| The problem |
Starting at the line that contains "Click 投稿を翻訳する translate link", repeat each line of the listing below through the last one, exactly, and leave out every picture.

| Records shown |
• • • • • • •
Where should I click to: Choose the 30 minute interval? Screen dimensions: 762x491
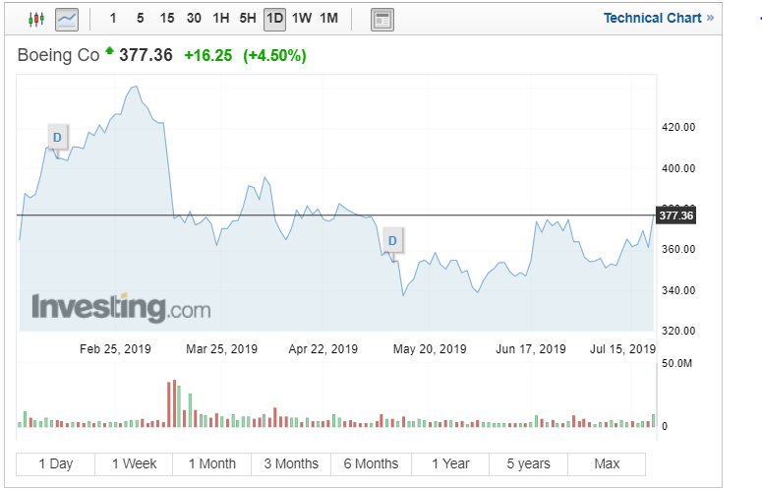pos(194,19)
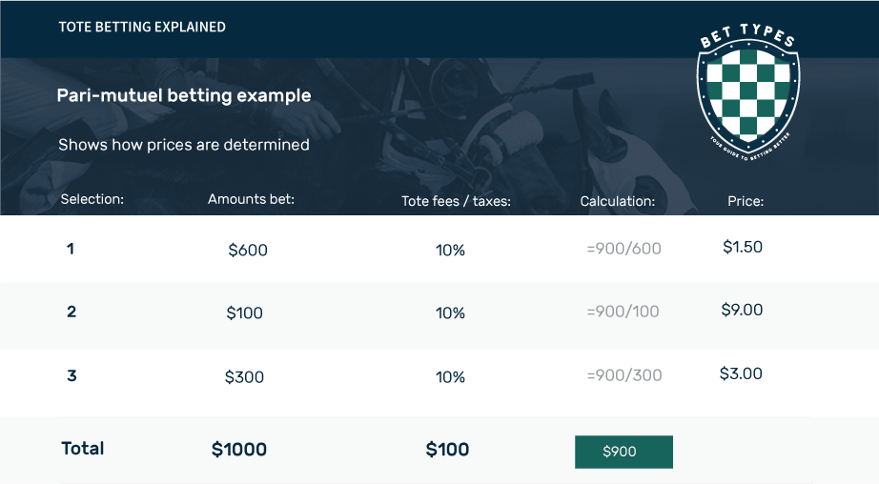Screen dimensions: 879x484
Task: Click the =900/300 calculation cell
Action: [623, 374]
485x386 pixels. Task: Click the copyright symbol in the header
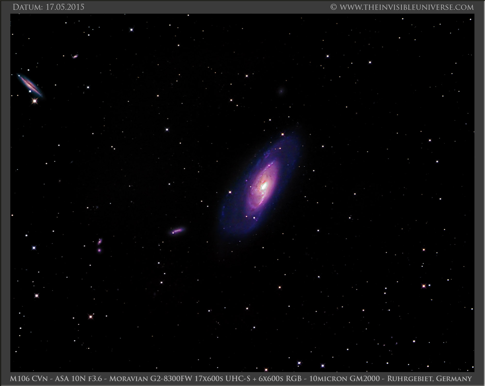click(333, 7)
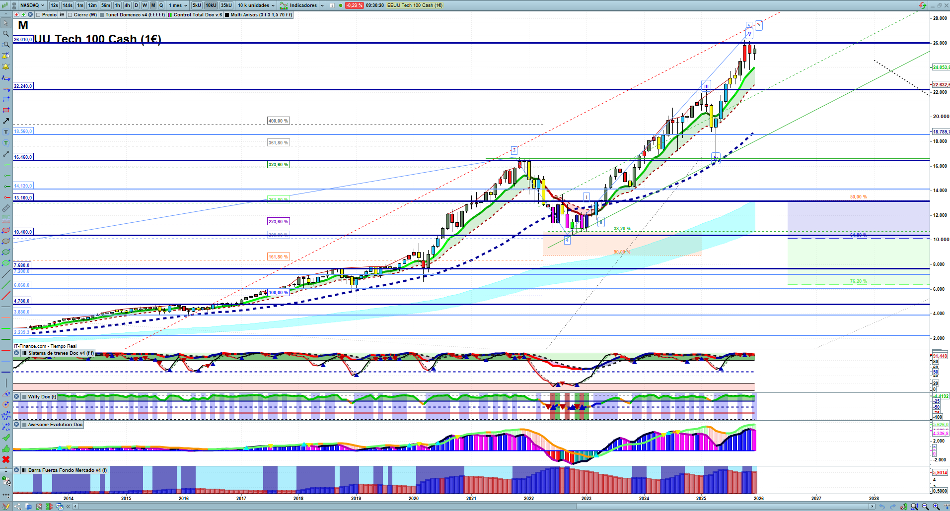Toggle the Cierre (W) checkbox
The image size is (950, 511).
coord(70,15)
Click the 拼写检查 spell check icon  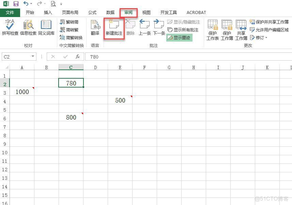(x=10, y=27)
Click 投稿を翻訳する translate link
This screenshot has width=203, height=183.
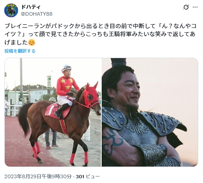pyautogui.click(x=20, y=51)
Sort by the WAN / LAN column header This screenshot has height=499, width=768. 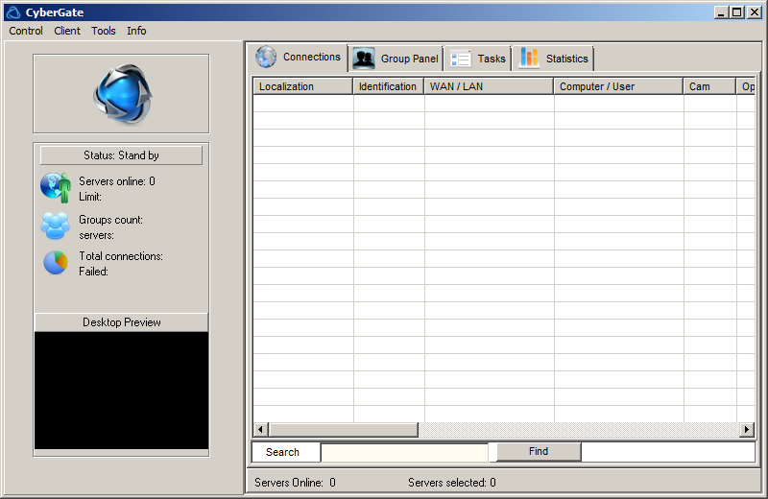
• • • • • • •
| Reply to the exercise |
Click 投稿を翻訳する translate link
This screenshot has width=203, height=183.
pyautogui.click(x=20, y=51)
Sort by the WAN / LAN column header This screenshot has height=499, width=768. 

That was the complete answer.